Charles McGee served seven months in prison, and now works at campaign school for GOP candidates, run by a Republican political marketing firm.

===White House connections===
A Democratic analysis of phone records introduced at Tobin's criminal trial show he made 115 outgoing calls to the White House between September 17 and November 22, 2002. Two dozen of the calls were made from 9:28 a.m. the day before the election through 2:17 a.m. the night after the voting, a three-day period during which the phone jamming operation was finalized, carried out, and then abruptly shut down.

Virtually all the calls to the White House went to the same number, which currently rings inside the political affairs office. In 2002, that office was headed by Ken Mehlman, who later became the chair of the Republican National Committee. The White House declined to say which staffer was assigned that phone number.

The national Republican Party, which has continued to pay millions in legal bills to defend Tobin, says the phone calls involved routine election business and that it was "preposterous" to suggest the calls involved phone jamming. Mehlman said that the calls were simply part of the many he and his assistant made to field operatives in competitive races all over the country during that time period.

Later in April, the state Democratic Party asked Phillip Mangones, the judge presiding over its lawsuit against NHGOP, to allow them to question Mehlman. An activist said Mehlman's explanation that it was routine election-day campaign business is hard to reconcile with records showing Tobin continued to call Mehlman's office long after the election was decided in Sununu's favor. Republican consultant Joe Gaylord accused the Democrats of "trying to stir up crap".

===Haley Barbour connection===
On April 28, 2006, the Associated Press reported that Haley Barbour, the former RNC chair now serving as governor of Mississippi, had provided a $250,000 startup loan to GOP Marketplace through his investment company, HELM Partners, in 2000. While he claimed that his involvement ended there and that he had no idea at the time that the company would ever engage in criminal activity, its operating agreement shows that HELM retained a great deal of control over the company through a different class of stock and that Barbour's partner Ed Rogers had, as a result, equal control of the company with Raymond. Further investigations showed that HELM had only been incorporated shortly before GOP Marketplace was started and that the partnership never invested in any other company. Raymond also owned two-thirds of the company despite his initial investment of only $11,700.

==Shaun Hansen==
On March 27, 2006, Shaun Hansen, the former owner of Mylo, traveled from Idaho to New Hampshire to face one count each of conspiracy to commit telephone harassment and aiding and abetting telephone harassment. Prosecutors allege that he agreed to use his firm to jam six phone numbers with hangup calls on the day of the election for $2,500.

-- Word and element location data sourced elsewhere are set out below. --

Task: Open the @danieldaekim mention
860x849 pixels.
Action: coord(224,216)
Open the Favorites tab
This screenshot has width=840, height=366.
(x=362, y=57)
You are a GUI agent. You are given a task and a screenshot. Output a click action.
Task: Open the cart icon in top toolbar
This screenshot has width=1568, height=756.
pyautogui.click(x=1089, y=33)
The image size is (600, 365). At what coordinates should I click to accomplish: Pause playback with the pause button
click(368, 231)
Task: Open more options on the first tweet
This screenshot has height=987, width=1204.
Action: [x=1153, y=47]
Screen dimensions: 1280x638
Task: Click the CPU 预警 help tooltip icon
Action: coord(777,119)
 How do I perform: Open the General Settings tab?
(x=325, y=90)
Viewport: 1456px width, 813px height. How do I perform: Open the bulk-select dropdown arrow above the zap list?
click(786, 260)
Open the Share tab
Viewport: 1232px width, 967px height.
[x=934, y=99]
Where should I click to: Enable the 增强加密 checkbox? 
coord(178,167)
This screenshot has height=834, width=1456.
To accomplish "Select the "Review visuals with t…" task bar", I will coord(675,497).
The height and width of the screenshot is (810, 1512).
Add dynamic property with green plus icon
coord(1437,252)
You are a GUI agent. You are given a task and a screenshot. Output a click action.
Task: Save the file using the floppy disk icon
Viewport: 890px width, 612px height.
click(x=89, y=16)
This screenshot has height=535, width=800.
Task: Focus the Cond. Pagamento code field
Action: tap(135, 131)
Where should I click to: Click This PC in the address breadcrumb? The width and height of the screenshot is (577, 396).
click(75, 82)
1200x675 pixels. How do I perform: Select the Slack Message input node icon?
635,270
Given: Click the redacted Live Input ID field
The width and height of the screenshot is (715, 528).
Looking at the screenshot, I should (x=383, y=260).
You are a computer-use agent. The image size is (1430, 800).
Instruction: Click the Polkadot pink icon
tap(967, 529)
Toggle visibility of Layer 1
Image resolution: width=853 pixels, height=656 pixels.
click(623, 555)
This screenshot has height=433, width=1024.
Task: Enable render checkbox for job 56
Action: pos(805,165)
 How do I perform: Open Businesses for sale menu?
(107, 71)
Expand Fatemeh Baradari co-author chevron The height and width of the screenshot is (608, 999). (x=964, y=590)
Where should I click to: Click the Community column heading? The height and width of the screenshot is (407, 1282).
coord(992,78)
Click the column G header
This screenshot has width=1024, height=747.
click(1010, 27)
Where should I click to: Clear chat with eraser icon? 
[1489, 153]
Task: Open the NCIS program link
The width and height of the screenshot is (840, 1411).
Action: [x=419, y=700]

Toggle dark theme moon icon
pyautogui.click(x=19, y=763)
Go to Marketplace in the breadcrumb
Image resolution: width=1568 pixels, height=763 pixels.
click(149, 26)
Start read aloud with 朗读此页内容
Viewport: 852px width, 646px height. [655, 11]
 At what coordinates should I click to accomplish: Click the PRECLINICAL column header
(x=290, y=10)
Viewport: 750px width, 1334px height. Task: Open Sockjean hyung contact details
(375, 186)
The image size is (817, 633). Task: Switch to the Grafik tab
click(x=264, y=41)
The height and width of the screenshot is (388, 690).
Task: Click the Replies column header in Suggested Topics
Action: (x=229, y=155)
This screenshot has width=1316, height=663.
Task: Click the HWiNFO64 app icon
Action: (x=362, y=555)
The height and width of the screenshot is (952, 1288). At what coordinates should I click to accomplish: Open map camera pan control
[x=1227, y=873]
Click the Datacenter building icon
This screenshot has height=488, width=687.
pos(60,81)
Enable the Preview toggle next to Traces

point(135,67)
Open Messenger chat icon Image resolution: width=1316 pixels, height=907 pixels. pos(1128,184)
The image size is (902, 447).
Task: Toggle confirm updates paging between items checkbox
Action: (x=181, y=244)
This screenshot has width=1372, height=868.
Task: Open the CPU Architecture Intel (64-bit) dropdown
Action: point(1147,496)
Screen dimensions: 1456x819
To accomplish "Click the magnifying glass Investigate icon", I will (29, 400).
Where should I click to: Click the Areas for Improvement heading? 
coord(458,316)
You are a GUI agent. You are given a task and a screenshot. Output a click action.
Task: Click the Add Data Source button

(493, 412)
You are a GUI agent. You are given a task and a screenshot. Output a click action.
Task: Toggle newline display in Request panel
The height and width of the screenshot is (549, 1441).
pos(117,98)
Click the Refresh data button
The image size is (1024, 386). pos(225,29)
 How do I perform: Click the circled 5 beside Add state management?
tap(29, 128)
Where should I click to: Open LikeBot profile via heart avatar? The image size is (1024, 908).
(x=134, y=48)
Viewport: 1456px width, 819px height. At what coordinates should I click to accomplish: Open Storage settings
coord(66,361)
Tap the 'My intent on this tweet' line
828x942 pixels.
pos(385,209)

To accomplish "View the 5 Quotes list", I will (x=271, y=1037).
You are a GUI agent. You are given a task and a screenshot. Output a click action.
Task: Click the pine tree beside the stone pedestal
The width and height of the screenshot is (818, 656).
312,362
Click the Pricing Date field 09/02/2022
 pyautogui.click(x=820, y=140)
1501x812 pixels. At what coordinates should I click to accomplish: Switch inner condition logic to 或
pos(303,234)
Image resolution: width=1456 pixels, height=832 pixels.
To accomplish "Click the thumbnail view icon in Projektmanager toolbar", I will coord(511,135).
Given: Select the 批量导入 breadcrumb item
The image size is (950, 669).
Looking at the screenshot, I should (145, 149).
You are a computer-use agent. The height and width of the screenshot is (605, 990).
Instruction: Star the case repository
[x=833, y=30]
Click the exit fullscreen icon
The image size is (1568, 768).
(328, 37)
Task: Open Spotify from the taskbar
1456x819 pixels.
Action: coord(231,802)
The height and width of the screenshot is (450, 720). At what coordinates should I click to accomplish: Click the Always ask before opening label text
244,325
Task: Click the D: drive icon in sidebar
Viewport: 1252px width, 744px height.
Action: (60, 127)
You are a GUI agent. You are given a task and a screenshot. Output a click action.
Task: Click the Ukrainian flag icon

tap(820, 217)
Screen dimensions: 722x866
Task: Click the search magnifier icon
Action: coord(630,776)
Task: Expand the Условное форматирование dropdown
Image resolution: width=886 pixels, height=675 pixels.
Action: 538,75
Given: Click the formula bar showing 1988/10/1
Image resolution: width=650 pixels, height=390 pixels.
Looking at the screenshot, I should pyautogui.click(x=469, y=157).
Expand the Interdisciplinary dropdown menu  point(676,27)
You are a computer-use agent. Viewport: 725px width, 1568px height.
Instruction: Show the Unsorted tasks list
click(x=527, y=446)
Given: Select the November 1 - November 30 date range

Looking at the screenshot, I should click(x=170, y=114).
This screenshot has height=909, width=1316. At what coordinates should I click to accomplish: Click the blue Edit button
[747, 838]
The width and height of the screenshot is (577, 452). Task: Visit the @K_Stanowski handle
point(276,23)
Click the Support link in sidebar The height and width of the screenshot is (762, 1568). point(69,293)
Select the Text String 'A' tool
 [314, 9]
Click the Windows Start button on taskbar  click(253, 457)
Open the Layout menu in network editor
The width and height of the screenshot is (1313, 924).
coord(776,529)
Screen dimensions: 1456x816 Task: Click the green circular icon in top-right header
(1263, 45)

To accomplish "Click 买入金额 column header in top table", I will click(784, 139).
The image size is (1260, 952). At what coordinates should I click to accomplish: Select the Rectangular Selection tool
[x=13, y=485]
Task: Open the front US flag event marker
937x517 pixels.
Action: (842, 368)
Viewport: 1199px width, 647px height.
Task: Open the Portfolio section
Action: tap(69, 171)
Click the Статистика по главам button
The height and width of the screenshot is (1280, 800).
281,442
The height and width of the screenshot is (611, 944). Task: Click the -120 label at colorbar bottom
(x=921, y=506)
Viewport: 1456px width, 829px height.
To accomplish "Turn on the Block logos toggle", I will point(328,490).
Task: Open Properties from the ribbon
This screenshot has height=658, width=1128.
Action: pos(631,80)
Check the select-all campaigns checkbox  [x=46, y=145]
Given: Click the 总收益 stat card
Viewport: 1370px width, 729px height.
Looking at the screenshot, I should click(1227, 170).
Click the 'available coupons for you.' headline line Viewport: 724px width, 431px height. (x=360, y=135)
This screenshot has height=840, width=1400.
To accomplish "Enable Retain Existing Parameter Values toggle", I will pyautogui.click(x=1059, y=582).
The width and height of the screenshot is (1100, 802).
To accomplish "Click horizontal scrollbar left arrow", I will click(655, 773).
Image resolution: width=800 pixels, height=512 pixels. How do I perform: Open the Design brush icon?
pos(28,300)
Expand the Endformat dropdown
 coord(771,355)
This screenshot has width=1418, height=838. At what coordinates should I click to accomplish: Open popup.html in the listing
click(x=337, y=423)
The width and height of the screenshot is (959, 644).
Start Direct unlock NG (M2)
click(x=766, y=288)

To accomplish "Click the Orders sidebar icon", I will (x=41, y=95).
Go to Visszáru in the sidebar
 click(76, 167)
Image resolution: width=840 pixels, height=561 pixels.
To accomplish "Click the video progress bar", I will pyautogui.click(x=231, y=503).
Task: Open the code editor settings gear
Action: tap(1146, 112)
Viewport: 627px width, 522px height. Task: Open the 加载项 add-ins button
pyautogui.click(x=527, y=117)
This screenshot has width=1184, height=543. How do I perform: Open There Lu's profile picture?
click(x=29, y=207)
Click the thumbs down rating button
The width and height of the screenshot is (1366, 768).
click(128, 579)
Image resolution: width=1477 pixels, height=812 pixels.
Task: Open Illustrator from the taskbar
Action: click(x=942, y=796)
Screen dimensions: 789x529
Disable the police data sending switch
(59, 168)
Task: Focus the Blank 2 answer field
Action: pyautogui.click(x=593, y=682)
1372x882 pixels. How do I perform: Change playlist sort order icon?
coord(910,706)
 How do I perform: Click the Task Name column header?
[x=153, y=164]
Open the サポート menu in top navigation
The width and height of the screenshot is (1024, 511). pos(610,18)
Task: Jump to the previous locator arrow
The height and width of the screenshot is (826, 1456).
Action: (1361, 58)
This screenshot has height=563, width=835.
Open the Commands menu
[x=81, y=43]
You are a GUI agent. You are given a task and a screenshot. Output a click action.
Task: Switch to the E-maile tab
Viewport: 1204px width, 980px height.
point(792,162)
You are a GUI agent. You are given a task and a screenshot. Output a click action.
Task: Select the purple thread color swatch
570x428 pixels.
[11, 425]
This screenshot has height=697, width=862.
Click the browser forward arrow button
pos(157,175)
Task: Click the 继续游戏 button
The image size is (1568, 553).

Unlike Tobin, Hansen's defense has not been paid for by any entities associated with the Republican Party. Instead, he was represented by the federal public defender's office. The listing of possible defenses he might employ, as listed in his first filing, suggests he may have been led to believe, by Tobin and others, that the jamming was perfectly legal.

He pleaded guilty and was due to be sentenced in February 2007. Later he withdrew the guilty plea and sentencing was postponed until May 2008. The charges against Hansen were ultimately dismissed by the government.

==Special prosecutor sought==
On May 12, 2006, U.S. Rep John Conyers (Dem, Michigan) sent a formal request to U.S. Attorney Alberto Gonzales, asking him to name a special prosecutor to investigate the 2002 phone jamming. Conyers, the senior Democrat on the House Judiciary Committee, said an independent counsel was necessary to investigate allegations that White House officials may have been involved in the scheme, pointing out that the US Department of Justice "appears not to be reviewing the extensive contacts between the plotters of the phone jamming and high-level Republican officials."